Finding: Lack of engagement with children means limited sense of the voice of the child can be gained, even when a significant number of professionals are involved with the family and concerns are being expressed
Creating a child-centred system is foundational to creating a good child protection system, as the Munro review has recently reiterated. However, a key finding of this case review is that professionals from different agencies do not routinely or adequately engage directly with children. There is, as yet, an enormous chasm between the rhetoric of putting children at the heart of things and the practical realities of busy professional’s norms.

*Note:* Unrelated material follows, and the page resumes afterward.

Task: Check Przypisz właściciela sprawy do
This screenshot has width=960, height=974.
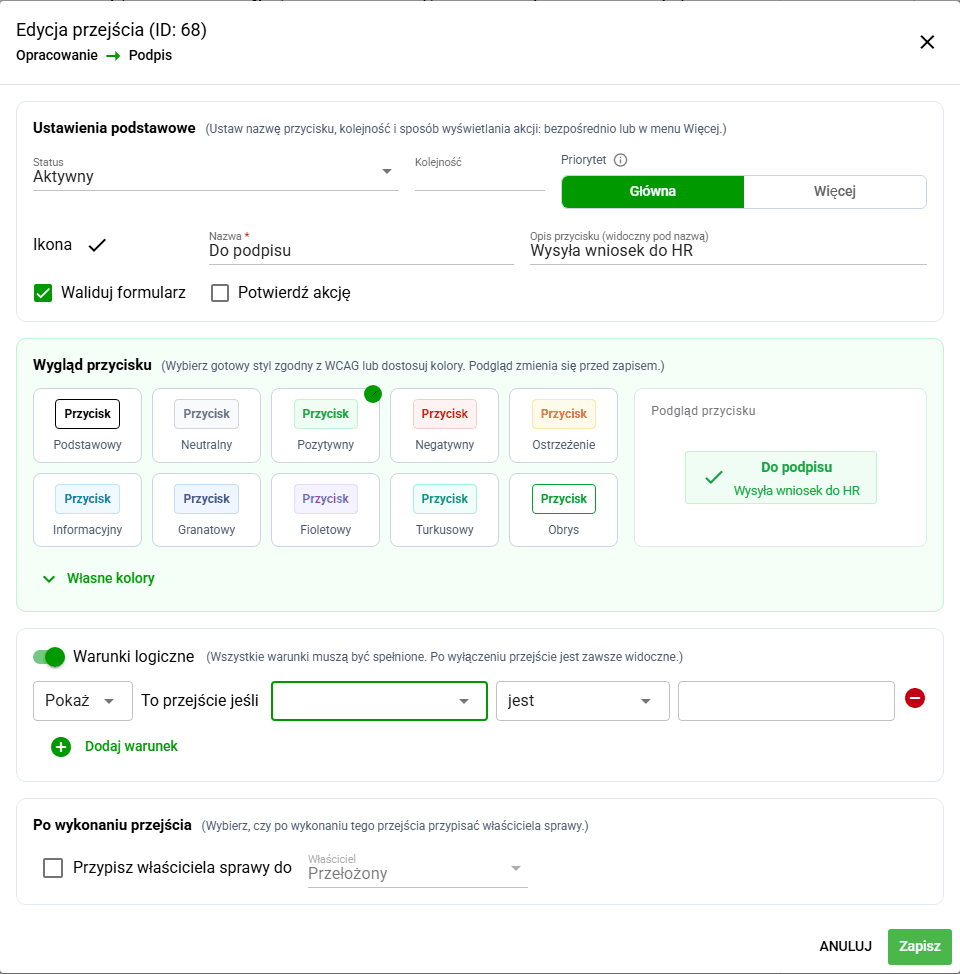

Children are a key source of information about their own lives and have a human right to participate in decisions about them, in line with their age and maturity. To have a pattern whereby they are not routinely engaged represents a threat to reliable performance in helping children, right at the core of the multi-agency child protection system.
‘Overt and covert messages’
Many traditional reviews with this type of finding have simply stated that the LSCB ‘must ensure that the voice of the child is heard in all engagement with families’ and go on to recommend training. The Learning Together review tried instead to help the board and member agencies to think about the overt and covert messages given in different organisations about engagement with children (see box below).
At the board meeting, the children’s social care representative said: “This is very helpful. We need to think what we ‘lean on’ people for. I’ve just come from auditing response rates to complaints. Do we do enough of the equivalent in relation to the quality with which our staff engage directly with the children who, in terms of safeguarding, are all our responsibility?”
‘Learning culture that keeps trying to improve’
The systems approach is not ‘no blame’, but seeks to help create a fair culture where, to quote education secretary Michael Gove, ‘people working in these circumstances need to have the confidence that they will be backed by their managers when they take difficult decisions with good intent and sound judgment, whatever the outcome’.
The approach is already familiar to workers in the health sector. Adopting the same approach in children’s social care will allow us to learn from each other. It will help us learn better together how to help frontline staff provide a good service to children and their families.
The Munro Review aimed to move from undue compliance with targets and procedures to a learning culture that values professional expertise and keeps trying to improve the support given to frontline staff so children are more effectively helped.
Taking the systems approach to both case reviews and serious case reviews is an important part of this journey.